I have three coffee bean molds that I am dying to try and I think that little amount of lye might just be perfect!
{{{{Help!}}}}
 
You can back into it. Take your regular recipe and drop it to Weight of Oil = 400 grams. Calculate it. If it's still too much lye, change it to 350 grams and recalculate. Just keep adjusting the weight of oils until you get it right.

Caution: for those small batches, you really need to be very accurate with measurements. Do you have a scale that goes to hundredths of a gram? If not, the safest thing is to make a one or two oil recipe so you have less chance of mismeasuring.
 
Weight your lye so you know exactly what you have to work with, then put your recipe into soapcalc using percentages.
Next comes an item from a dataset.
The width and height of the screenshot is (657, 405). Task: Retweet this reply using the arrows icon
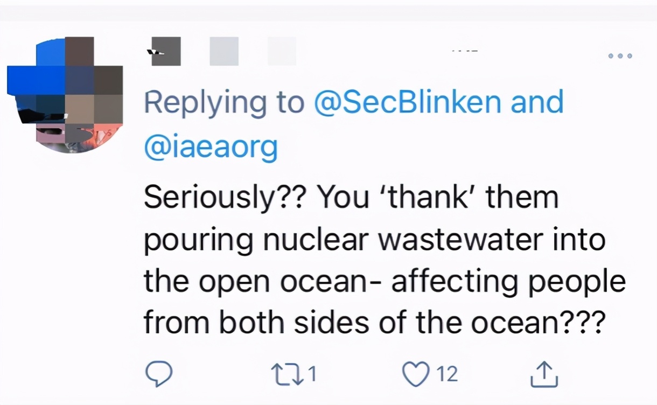coord(289,373)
Start adjusting your batch size until you get a recipe with the amount of lye you need.
 
Okay, I did it! Used my very last gram of lye and was able to fill all three molds and an extra square mold as well! Used very strong coffee for the water and wasn't happy with the color so I added some espresso powder until I liked the color. Now just a matter of waiting till tomorrow to see how it came out....and waiting for my shipment of lye to arrive...
Thank you both so much for the help.:clap:

Caution: for those small batches, you really need to be very accurate with measurements. Do you have a scale that goes to hundredths of a gram? If not, the safest thing is to make a one or two oil recipe so you have less chance of mismeasuring.
I'll do a zap test, when is the best time to do that?
 
Okay, now I'm worried, my black brown batter now looks like coffee with cream :x
Please tell me it will darken!
 
I will probably darken with time. Mine starts very dark, lightens up for awhile then darkens again.
Not so sure about this one...looks like puffed wheat!:shifty:

005.jpg
 
It does look like peanuts to me lol. Its cute though even if its not what you were going for.

I'm really surprised its that pale, I've never had coffee soap that light. How strong was your coffee and did you replace all the water with it? If you want really dark soap, you can use a chocolate or vanilla FO that discolors, they are perfect for coffee soaps.
 
I'm really surprised its that pale, I've never had coffee soap that light. How strong was your coffee and did you replace all the water with it? If you want really dark soap, you can use a chocolate or vanilla FO that discolors, they are perfect for coffee soaps.
I thought I made it plenty strong but afterwards I added the espresso just to be sure and still...
I don't think she would like choco or vanilla scent, I'm hoping if I use cocoa it won't smell too much, besides, I'm using peppermint EO so maybe it will drown it out...
 
Here are the step I use if I am short on lye for a known recipe. Taking a 500 gram recipe in soap calc. (oils only)

500 grams oil for the recipe I have, calls for 69.75 grams lye. I have 28 grams lye left
step 1 69.75/500=0.139
step 2 28/0.139=201 grams of oil would use 28 grams lye
This way I do not have to keep tweaking soap calc. You can verify through soap calc
Sure we will notice I am not a teacher, but I hope it explains it okay. I hate to sit and keep tweaking soap calc to come up with an answer
 
Here are the step I use if I am short on lye for a known recipe. Taking a 500 gram recipe in soap calc. (oils only)

500 grams oil for the recipe I have, calls for 69.75 grams lye. I have 28 grams lye left
step 1 69.75/500=0.139
step 2 28/0.139=201 grams of oil would use 28 grams lye
This way I do not have to keep tweaking soap calc. You can verify through soap calc
Sure we will notice I am not a teacher, but I hope it explains it okay. I hate to sit and keep tweaking soap calc to come up with an answer
You explained it so well even a math moron like me got it! Thank you!